Pages

Thursday, February 2, 2012

The politics of making (lots of) money

The Atlantic

If the Republicans Lose in 2012, Expect Business As Usual
By Conor Friedersdorf

Feb 2 2012, 10:41 AM ET 2

Predicting the GOP's future is the parlor game of the moment. My crystal ball is freshly polished, and I see the profit motive enduring.

Parents of spoiled children are known to dread Christmas morning on years when it isn't certain that the present inside the box is what little Chase or Caitlin wants. "Are we in for a tantrum?" they think to themselves. It is with similar trepidation that George Packer is observing Election 2012. If Mitt Romney wins the nomination but loses the general election, the GOP "will continue down into the same dark hole where Palin, Bachmann, Perry, Cain, Santorum, and now Gingrich all lurk," he writes, drawing on lessons he gleaned from Election 1972.

All plausible! So are the rebuttals that Noah Millman and Daniel Larison offer. But my theory about what happens if the GOP loses is based on the proposition that the future of the conservative movement and its influence on Republicans is a business story as much as a political one.

Think of it this way. If Mitt Romney loses, these are all things that you can count on happening:

Fox News is going to keep stoking the cultural resentments and victimhood pathology of white conservatives, and rewarding politicians who appeal to that ethos with lucrative commentator contracts politicians. Put another way, the incentives for more Sarah Palins and Michele Bachmanns will be there.
Rush Limbaugh is going to keep attracting a sizable audience with his talent for the medium, his schtick implying that the Obama "regime" is illegitimate, and his endless ability to flatter the prejudices of his audience.
The conservative publishing market will keep rewarding Mark Levin-style books that proceed as if America is engaged in a simple binary struggle, with liberty on one side and a series of interchangeable bogeymen on the other: tyranny, utopia, radical Islam, political correctness, liberals, secularists, etc.
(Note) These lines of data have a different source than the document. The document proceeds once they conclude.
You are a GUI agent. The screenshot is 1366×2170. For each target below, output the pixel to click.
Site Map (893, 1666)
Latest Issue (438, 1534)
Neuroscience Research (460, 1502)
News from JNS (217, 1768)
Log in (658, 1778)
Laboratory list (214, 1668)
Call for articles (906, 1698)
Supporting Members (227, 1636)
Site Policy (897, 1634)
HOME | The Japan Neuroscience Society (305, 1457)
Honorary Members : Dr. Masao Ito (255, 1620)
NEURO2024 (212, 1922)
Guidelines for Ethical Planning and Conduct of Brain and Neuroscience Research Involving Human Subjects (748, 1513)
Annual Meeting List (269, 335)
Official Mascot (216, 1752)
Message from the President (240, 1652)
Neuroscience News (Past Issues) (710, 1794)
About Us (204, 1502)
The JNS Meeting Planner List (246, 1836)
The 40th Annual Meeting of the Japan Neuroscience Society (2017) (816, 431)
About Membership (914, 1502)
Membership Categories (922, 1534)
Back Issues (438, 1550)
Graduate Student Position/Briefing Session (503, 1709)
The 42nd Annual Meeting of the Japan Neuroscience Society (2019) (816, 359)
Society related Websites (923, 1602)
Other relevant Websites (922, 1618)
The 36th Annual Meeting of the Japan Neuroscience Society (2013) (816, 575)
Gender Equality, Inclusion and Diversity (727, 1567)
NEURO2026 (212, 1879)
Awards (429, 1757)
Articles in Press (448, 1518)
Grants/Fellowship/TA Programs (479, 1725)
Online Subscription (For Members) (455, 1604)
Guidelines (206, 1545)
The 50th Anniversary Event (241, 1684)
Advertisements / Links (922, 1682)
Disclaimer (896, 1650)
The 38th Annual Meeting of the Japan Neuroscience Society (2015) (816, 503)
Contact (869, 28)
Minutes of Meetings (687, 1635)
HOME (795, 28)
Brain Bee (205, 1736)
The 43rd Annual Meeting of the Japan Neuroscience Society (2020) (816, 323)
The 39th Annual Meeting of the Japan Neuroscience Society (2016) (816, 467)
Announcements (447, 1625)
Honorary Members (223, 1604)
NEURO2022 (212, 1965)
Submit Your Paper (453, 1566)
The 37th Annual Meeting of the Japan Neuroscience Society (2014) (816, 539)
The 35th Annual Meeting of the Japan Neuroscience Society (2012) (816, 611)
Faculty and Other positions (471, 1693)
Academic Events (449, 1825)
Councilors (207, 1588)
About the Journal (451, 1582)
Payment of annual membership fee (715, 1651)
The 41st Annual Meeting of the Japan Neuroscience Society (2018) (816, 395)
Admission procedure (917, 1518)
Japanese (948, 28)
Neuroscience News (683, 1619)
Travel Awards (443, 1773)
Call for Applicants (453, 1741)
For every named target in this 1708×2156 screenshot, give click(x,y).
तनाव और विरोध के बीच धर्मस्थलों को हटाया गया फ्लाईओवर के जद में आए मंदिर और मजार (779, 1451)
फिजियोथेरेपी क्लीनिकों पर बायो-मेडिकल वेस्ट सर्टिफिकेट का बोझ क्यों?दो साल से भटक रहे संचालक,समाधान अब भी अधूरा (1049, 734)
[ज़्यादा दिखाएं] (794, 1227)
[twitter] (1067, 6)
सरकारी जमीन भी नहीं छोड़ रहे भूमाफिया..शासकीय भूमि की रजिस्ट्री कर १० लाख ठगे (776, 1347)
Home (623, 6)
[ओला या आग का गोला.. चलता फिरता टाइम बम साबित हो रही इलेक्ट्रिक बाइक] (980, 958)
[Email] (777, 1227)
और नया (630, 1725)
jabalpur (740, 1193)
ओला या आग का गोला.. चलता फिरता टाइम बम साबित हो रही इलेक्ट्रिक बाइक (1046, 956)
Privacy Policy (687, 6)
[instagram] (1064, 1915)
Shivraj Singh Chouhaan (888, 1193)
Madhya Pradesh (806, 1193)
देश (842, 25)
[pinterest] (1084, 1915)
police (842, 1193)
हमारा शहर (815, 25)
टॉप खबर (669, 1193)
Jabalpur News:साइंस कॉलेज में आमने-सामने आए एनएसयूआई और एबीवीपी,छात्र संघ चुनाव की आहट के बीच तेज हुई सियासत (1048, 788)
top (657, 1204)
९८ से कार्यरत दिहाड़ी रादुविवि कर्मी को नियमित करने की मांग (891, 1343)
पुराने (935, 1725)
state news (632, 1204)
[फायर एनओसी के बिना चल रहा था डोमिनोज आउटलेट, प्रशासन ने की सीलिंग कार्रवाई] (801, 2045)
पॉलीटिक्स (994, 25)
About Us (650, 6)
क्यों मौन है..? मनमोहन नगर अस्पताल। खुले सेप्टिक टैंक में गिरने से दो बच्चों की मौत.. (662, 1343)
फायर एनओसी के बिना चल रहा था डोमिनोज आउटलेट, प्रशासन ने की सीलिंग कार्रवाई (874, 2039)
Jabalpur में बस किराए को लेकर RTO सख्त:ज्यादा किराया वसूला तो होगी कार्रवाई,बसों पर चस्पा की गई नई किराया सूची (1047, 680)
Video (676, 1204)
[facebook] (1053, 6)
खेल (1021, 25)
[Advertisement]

See, all the commentary you see about the right and its future takes as its starting point the notion of 2008 as a historic defeat. For folks whose highest priority is conservative governance, that's what it was -- eight years of frustration, betrayal, and disillusionment, culminating in a huge defeat.

But the period from 2000 to 2012 has been lucrative as hell if you're Roger Ailes or Rush Limbaugh or Mark Levin or Andrew Breitbart or Sarah Palin. That isn't to say they don't earnestly want Republicans to win, or that they're faking their preference for conservative governance. It's just to say that advancing their careers or enterprises is seemingly their priority. As swimmingly as that project is proceeding, why would anyone expect them to change course?

It isn't their reality that's come crashing down. They've never been so successful before in their lives!

This is what happens when an ideological movement basically merges with a collection of for-profit ventures. Incentives no longer align. Ends and means get mixed up. Herman Cain book tours turn into seemingly viable presidential campaigns. And Donald Trump is asked to host a debate.

Movement conservatism's entertainers aren't the only people influencing the Republican Party, as is evident at four year intervals, when the GOP electorate chooses a champion the entertainers hate. But most GOP voters aren't political junkies. In between elections, when most Republicans stop paying attention to politics, the relatively sizable Fox News and talk radio audiences can wield disproportionate influence on everything from legislative agendas to off-year elections. And TV personalities, talk-radio hosts, and ideological Web sites serve as the right's intellectuals, determining what ideas get out to the junkies, and later to the rank-and-file.

The right has other intellectuals who actually care about things like policy, governing, and intellectual honesty. What many of them don't realize is that until they meaningfully challenge the Conservative Entertainment Complex, their ideas and the direction they hope to push the conservative movement is always going to be overshadowed: by Birthers, or a righteous Andrew Breitbart/James O'Keefe crusade against ACORN, or the Glenn Beck show, or months of speculation about whether Sarah Palin will run for president. That is to say, they'll be overshadowed by what looks like a part of the political movement, but is largely a moneymaking venture.